The place was almost empty but they told me it would fill up around 10:30 for the show. Various tables did come, as did a table of 20+ Spaniards paying full price. The head waiter let me move closer to the “stage” area (which was still bigger than any floorspace given to me in Tokyo) with the cheesy line of “You can watch better… and I can watch you better.” The headwaiter also gave me a couple lines about how I wouldn’t have to worry about him because he doesn’t give him card to anyone but his mother and his grandmother…but he looked like a sexy version of the guy who wrote the Game for pick-up artists and said it in a way that made me think “I know what you’re doing, this whole exclusive, too good for the women who come in here act is supposed to make me try for you …”so I kept my card holstered.
Then, a woman who had been sitting at a head table shucked her long coat off to reveal her costume. On the flyer she’d had something like a Bella on, but this was more budget a costume. Still, she WAS the same girl as on the flyer, which is a sort of honesty you rarely find here in Japan (may I remind you that Anatolia in Shibuya has Aziza on their front sign).
She trotted off and they started her music. It was all Egyptian and familiar.

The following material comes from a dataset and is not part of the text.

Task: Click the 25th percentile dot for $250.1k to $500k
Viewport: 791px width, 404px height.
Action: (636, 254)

She was also familiar in her “wearing huge stripper shoes with skirts that have been hemmed for a barefoot dancers” way that brought to mind many generic you tube videos of Turkish dancers. It also brought to mind my own argument with the owner of Ala Turca about wanting us all in heels.
She was, in many ways, the bad Turkish dancer we’ve all seen. Her arms were weak. You could see the lights turning off in her eyes and how she didn’t modify her choreography to avoid flashing fake smiles at empty tables. There was a lot of flopping over at the waist and it not looking good, over use of hair tossing, and the occasional dramatic adjusting of breasts.

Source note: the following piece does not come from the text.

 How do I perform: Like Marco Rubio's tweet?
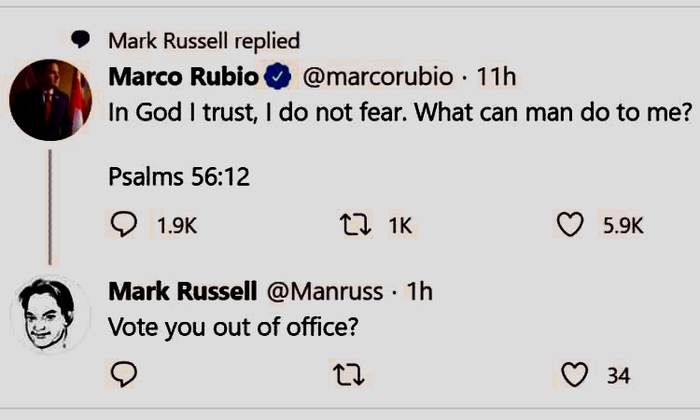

Still, there were moments where something turned on behind her eyes and she was there and maybe even enjoying herself. There were move I hand’t seen but liked. It was a short set, but closer to the restaurant set that I am familiar to here than the dinner-theater shows I’d see later.
There was they show and then there was the equally long time of going around to each table and soliticing tips (and, yes, allowing tips right into her bra cups…) which was as interesting to watch. I never get to act violent and pull the hair of customers here or and wouldn’t think of shoving heads towards my breasts. She tried to play a too-long game of “ooop, I’m moving my hip away from your money, can you get me?” with me but didn’t know who she was dealing with. Her jaw dropped when she brought her hip back for another teasing pass and realized I’d gotten money into her belt without her even feeling it. I tip as a kindness, but have no need for tipping games.
I left after three beers…pretty damned tipsy. This was when one pick-up artist got bitchy and wished me a long and lonely life. I’d told him, straight up, that I needed to pee and wasn’t interested in more drinks. When he provided a bathroom at a nearby bar he was disappointed to find that leading me to a toilet had not made me want to drink with him.
This was also when I met Halit, who ended up knowing people who worked at Simsir restaurant in Yokohama where Eshe used to dance and where I used to fill in. If you can provide the station name for Simsir, you’re legit. So I had a drink with Halit and his friend Haji, and we chatted in Japanese, before I crashed at my hotel for the night.